Boff chama de “patologias do catolicismo romano” os graves
problemas porque passa a Igreja ao longo dos anos e a sua peculiar maneira de
ocultá-lo do povo ou de tentar resolver sempre pela forma autoritária. O
próprio Boff foi vitima deste mesmo poder ao ser punido pelo então Cardeal
Ratzinger, acusado de “posicionamento herético e ofensivo ao magistério da
Igreja”.
A teologia da Libertação, na voz e nos escritos de seus teólogos
e teólogas alertava para a crise e clamava por uma Igreja mais popular, mais
evangélica e menos apegada ao poder e menos encastelada no poder da cúria
romana.

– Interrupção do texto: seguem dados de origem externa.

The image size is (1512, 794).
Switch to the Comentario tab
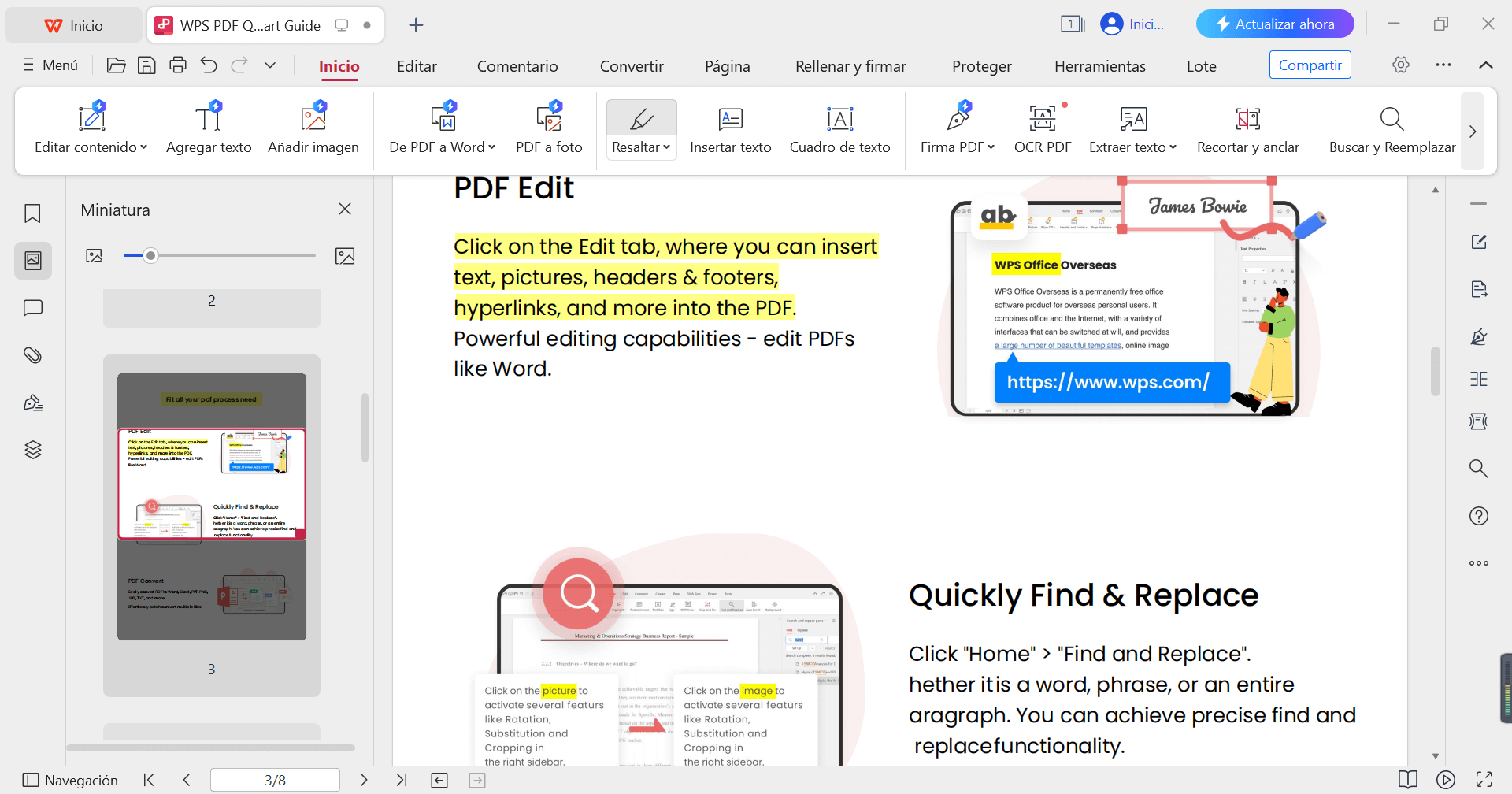(x=517, y=66)
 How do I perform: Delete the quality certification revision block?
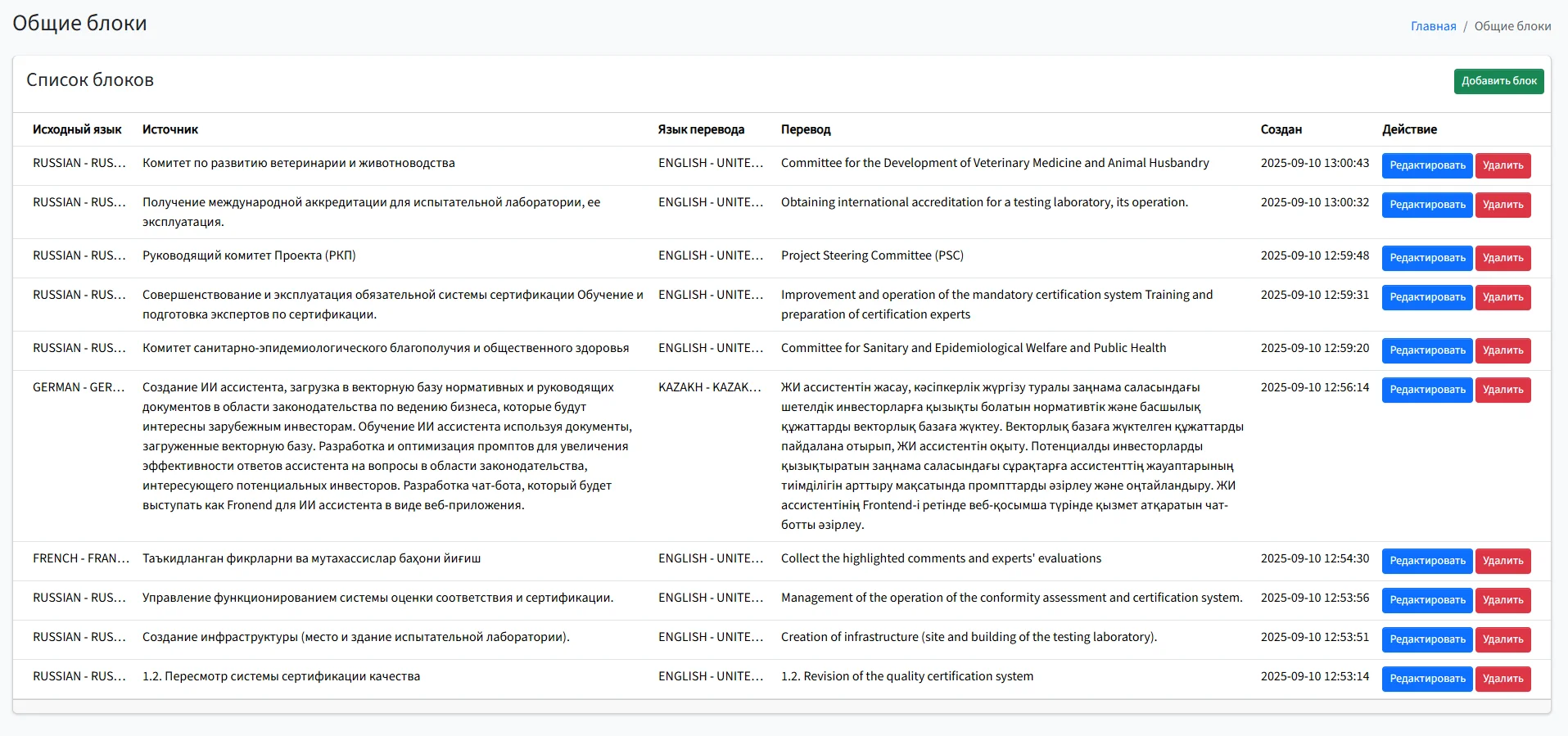[1502, 679]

Nem precisa dizer que isso jamais foi escutado pelos que detém o poder
real dentro catolicismo romano.
Mais recentemente, o teólogo Hans Kung lançou o livro “A Igreja
tem salvação?” (2011) na Alemanha. Nesse “livro-diagnóstico” o padre alemão
chama a atenção para a crise violenta que vive a Igreja e que os seus prelados
parecem querer enganar-se ou enganar os fiéis.

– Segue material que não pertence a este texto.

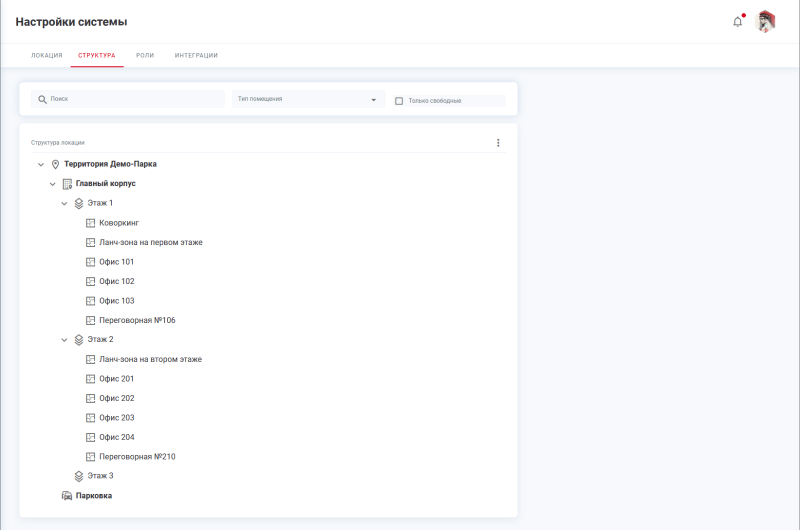Viewport: 800px width, 530px height.
Task: Collapse the Этаж 2 floor
Action: 65,340
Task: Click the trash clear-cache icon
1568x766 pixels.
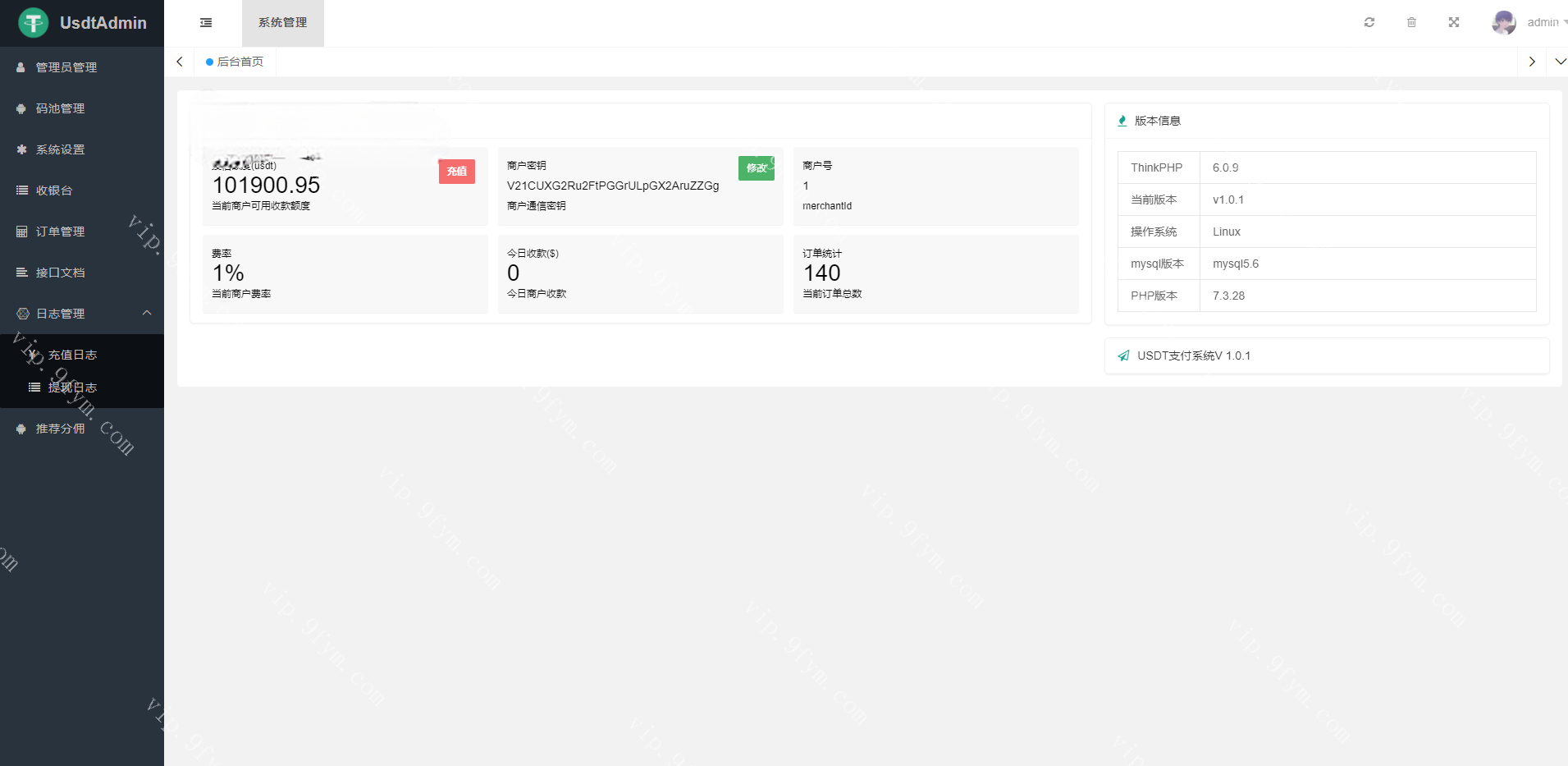Action: 1411,23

A igreja (em particular, os que detêm o poder) não quer perceber
o comportamento anacrônico em relação aos temas relevantes do mundo contemporâneo:
condição da mulher, homossexualidade, novas formas de família, capitalismo
predatório, crise do masculino, “fastio de espiritualidade”, celibato
obrigatório sem sentido para os padres e freiras, etc.
Segundo o teólogo: “A Igreja católica está doente, talvez doente
de morte. Retrógrada, fixada no elemento masculino, eurocentrada e arrogando-se
detentora da única verdade”. Isso dito por padre e teólogo alemão! Nem
precisaria dizer mais.
Hans Kung vai no ponto: a Igreja perdeu o passo do mundo moderno
e sempre se torna reacionária em relação a esse mesmo mundo moderno,
desatualiza o Evangelho como método. O resultado é o moralismo, o
autoritarismo, o formalismo e as suas consequências: pedofilia alastrada entre
o clero, repressão absurda dos sentimentos, uma concepção anacrônica de
família, o machismo religioso abjeto e a centralização do poder cada vez mais
na cúria romana.
A renúncia do Papa Bento XVI (acontecimento raro na história da
Igreja) e a o propalado dossiê sobre a situação interna da Igreja foi o ponto
mais alto dessa crise e da impossibilidade de fazer vista grossa do fenômeno.
Os cardeais foram rápidos diante da crise e da necessidade de
escolher um novo Papa. A escolha recaiu sobre um cardeal argentino de nome
Jorge Mario Bergoglio. Jesuíta de formação e pastor muito preocupado com
questões familiares e canônicas, esse foi o homem que os membros do conclave
escolheu para guiar a Igreja e enfrentar a crise agônica que marca o
catolicismo romano atual.
Duas surpresas: um latino para Papa e o nome escolhido para o
pastoreio, “Francisco” (referência direta ao santo mais amado do catolicismo.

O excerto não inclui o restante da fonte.